Page extract
To The Friend I Thought Would Be There on My Wedding Day

Subject: To The Friend I Thought Would Be There on My Wedding Day
From: Kirsten Corley
Date: 7 Dec 2015

“I think it happens to everyone as they grow up. You find out who you are and what you want, and then you realize that people you've known forever don't see things the way you do. And so you keep the wonderful memories, but find yourself moving on.” -Nicholas Sparks

You were the one person in my life I always could rely on. You saw me through absolutely everything. You were welcome on family vacations. You were my plus one to family weddings. You were there for every prom and every Friday night eating ice cream. You were in every picture on the walls in my room that it hurt to take down. You knew about every heartbreak while wiping away every tear. I remember that road trip we wanted to plan. Remember those matching tattoos we wanted to get. I remember those nights you picked me up, as I ran out of my house crying.

You were the one person who understood everything. Our loyalty to each other was a bind I assumed would be forever…until it wasn’t.

THE ONLY REASON I’M SO ANGRY…

I don’t allow myself to be angry. In fact I think you are one of the few people who has seen me at my angriest and worst. With that, came spiteful words and tears on both of our ends.

When someone brings up your name, I’m overcome with anger that is masked pain. I worry if I’ll run into you. I’ll look across the bar and see a familiar stranger. And it’ll set in, we know nothing about each other anymore.

IS BECAUSE I LOVED YOU LIKE A SISTER.

But behind that anger is pain and misunderstanding. It ended so abruptly. The best things usually do. But I spent days trying to understand. It was like a breakup only worse.

AND I THOUGHT "SORRY" WAS ENOUGH…

Sure we got into fights in our past. And I thought we forgave each other for everything. I never asked you if the smoke had cleared, more or less I just hoped it did.

FOR THE LITTLE FIGHTS WE GOT INTO.

And maybe there was something boiling under the surface. Maybe, I didn’t pay close enough attention to it. Maybe, this is all me. Maybe, it’s both of us. Maybe, I’ll spend the rest of my life continuing to be confused as to how we got to where we are.

AND MAYBE I TOOK YOU FOR GRANTED…

The title of best friend didn’t just go to anyone. You were my right hand person. You did everything I asked of you and more. I’m beginning to wonder if I did the same. I loved you more than anyone. But I wonder...did I say it and show you that.

Stored data
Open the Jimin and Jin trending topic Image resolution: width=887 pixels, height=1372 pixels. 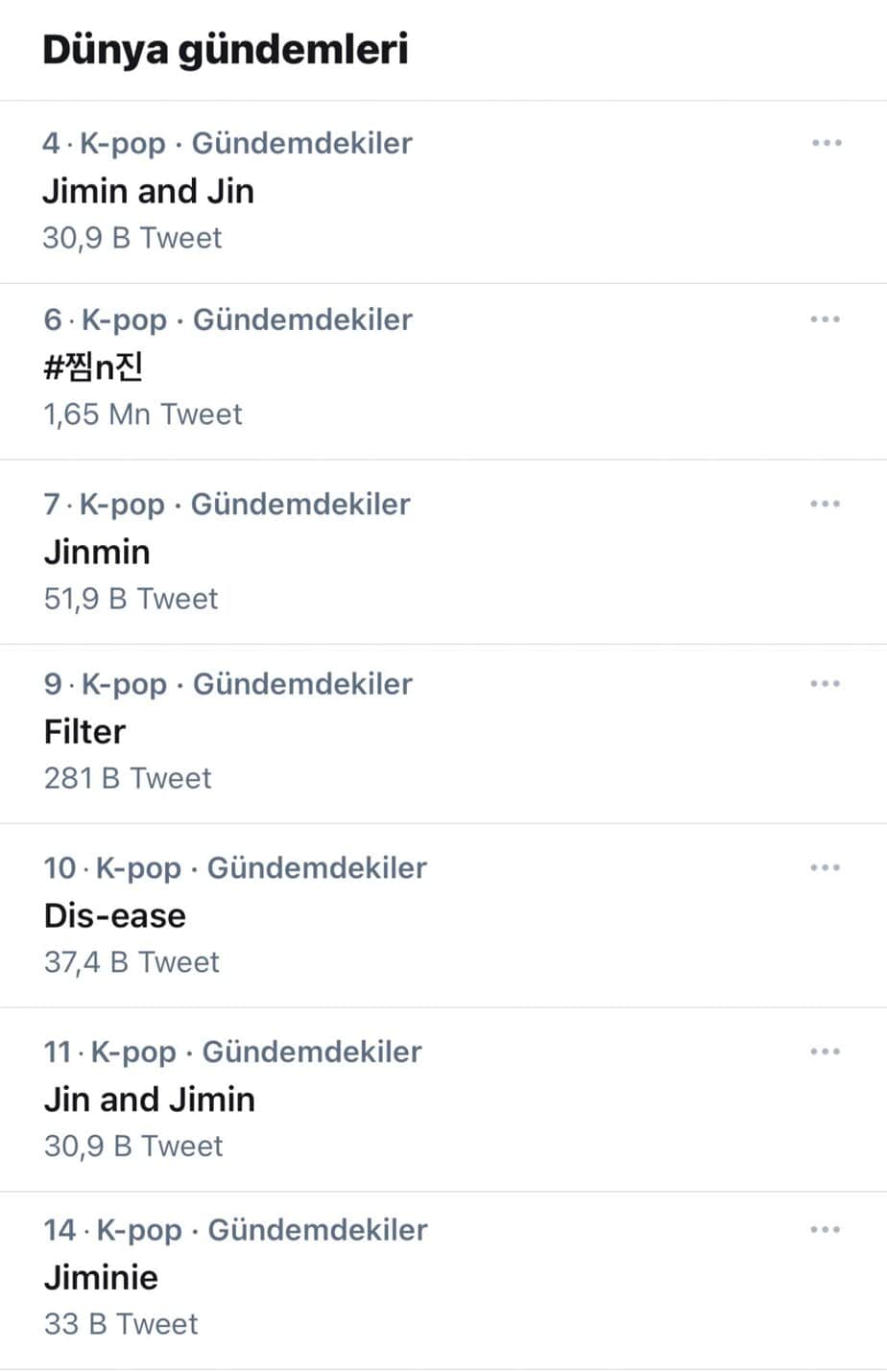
* * *
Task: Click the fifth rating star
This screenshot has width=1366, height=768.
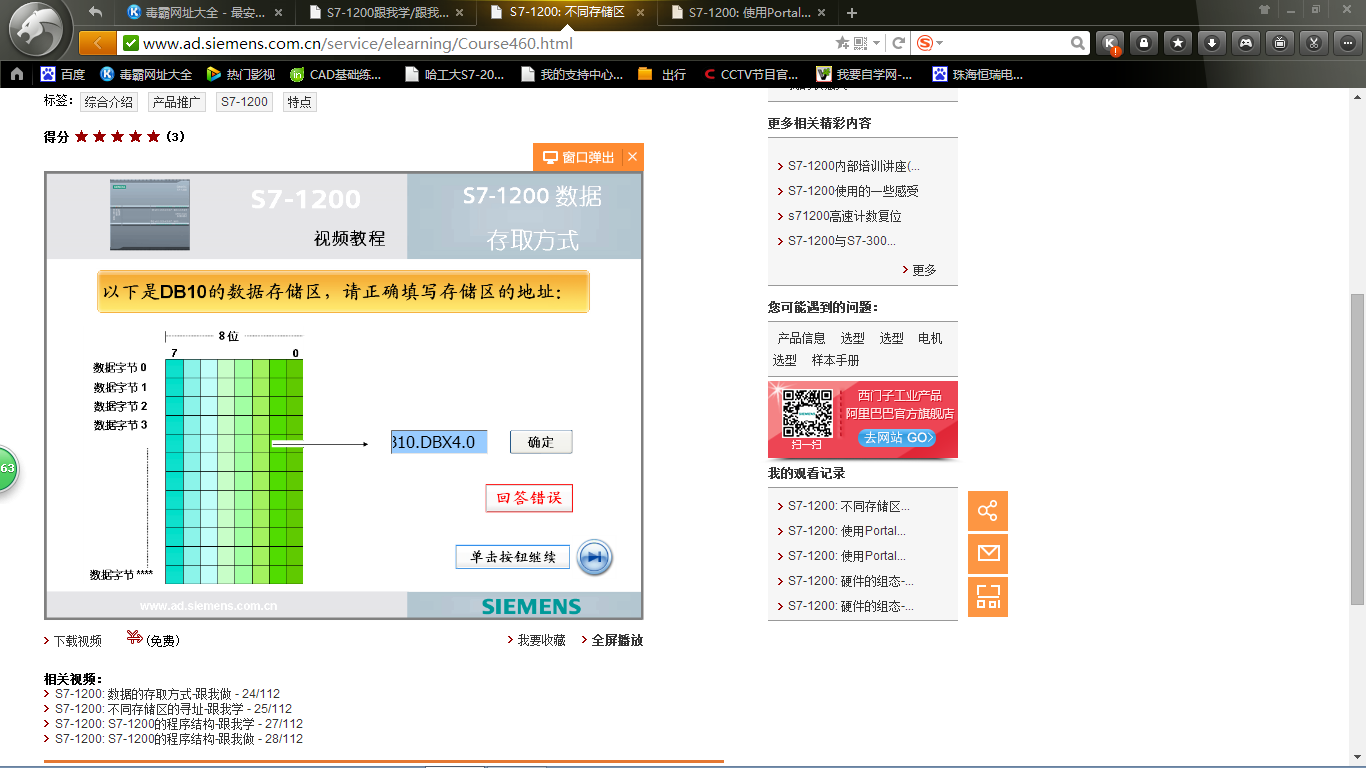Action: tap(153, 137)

Objective
Reproduce word for word the stretch of the wedding-day letter from "But behind that" through "WE GOT INTO.". The items that come before this point can be left aside.

Output for this task
But behind that anger is pain and misunderstanding. It ended so abruptly. The best things usually do. But I spent days trying to understand. It was like a breakup only worse.

AND I THOUGHT "SORRY" WAS ENOUGH…

Sure we got into fights in our past. And I thought we forgave each other for everything. I never asked you if the smoke had cleared, more or less I just hoped it did.

FOR THE LITTLE FIGHTS WE GOT INTO.